Life with all of its curve balls…Curveballs that it loves to throw at those who call
themselves Christians as well as to the nonbelievers…it’s just that most folks scrutinize the
Christians when the bad things come—gauging their responses and reactions…
Nonbelievers like to mock and scoff Christians who suffer and hurt…sneering “where is your
God now?!”

But Life does not discriminate.
Life is hard.
It is not fair.
It often hurts and it can tempt us until we actually go practically mad.

And note that I say Life….not God, not Jesus…but rather simply Life…

For God nor Jesus torment.
Nor do they tempt or threaten or wreak havoc in our worlds…
That is merely the role Life plays in our lives.
Think back to what I said about living in a fallen world…

So when I read this latest quote by Lewis…I thought here is a man who despite speaking to us
from the depths of days long past…a man who spoke during a raging world war…
his observations are still very much current.

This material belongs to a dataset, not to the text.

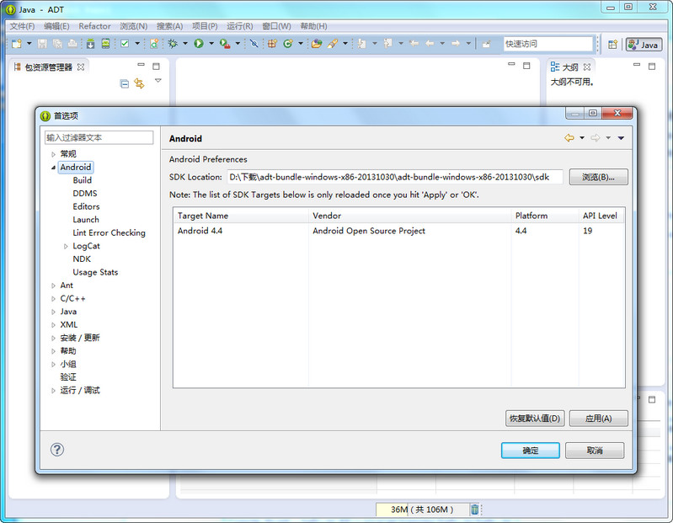Toggle link with editor icon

As this quote is particularly timely for our oh so modern 21st century smug
attitudes towards a no hold bar approach to sexuality.

“Chastity is the most unpopular of the Christian virtues.

There is no getting away from it;
the Christian rule is,
‘Either marriage, with complete faithfulness to your partner,
or else total abstinence.’

Now this is so difficult and so contrary to our instincts,
that obviously either Christianity is wrong or our sexual instinct, as it now is, has gone wrong.
One or the other.
Of course, being a Christian, I think it is the instinct which has gone wrong …
God knows our situation;
He will not judge us as if we had no difficulties to overcome.
What matters is the sincerity and perseverance of our will to overcome them.
Before we can be cured we must want to be cured.
Those who really wish for help will get it;
but for many modern people, even the wish is difficult…
We may, indeed, be sure that perfect chastity—like perfect charity—will not be attained
by any merely human efforts.
You must ask for God’s help.
Even when you have done so, it may seem to you for a long time that no help,
or less help than you need, is being given.
Never mind.
After each failure, ask forgiveness, pick yourself up and try again.
Very often what God first helps us towards is not the virtue itself but just this
power of always trying again.
For however important chastity (or courage, or truthfulness, or any other virtue) may be,
this process trains us in habits of the soul which are more important still.
It cures our illusions about ourselves and teaches us to depend on God.
We learn, on the one hand, that we cannot trust ourselves even in our best moments,
and, on the other, that we need not despair even in our worst, for our failures are forgiven.
The only fatal thing is to sit down content with anything less than perfection.”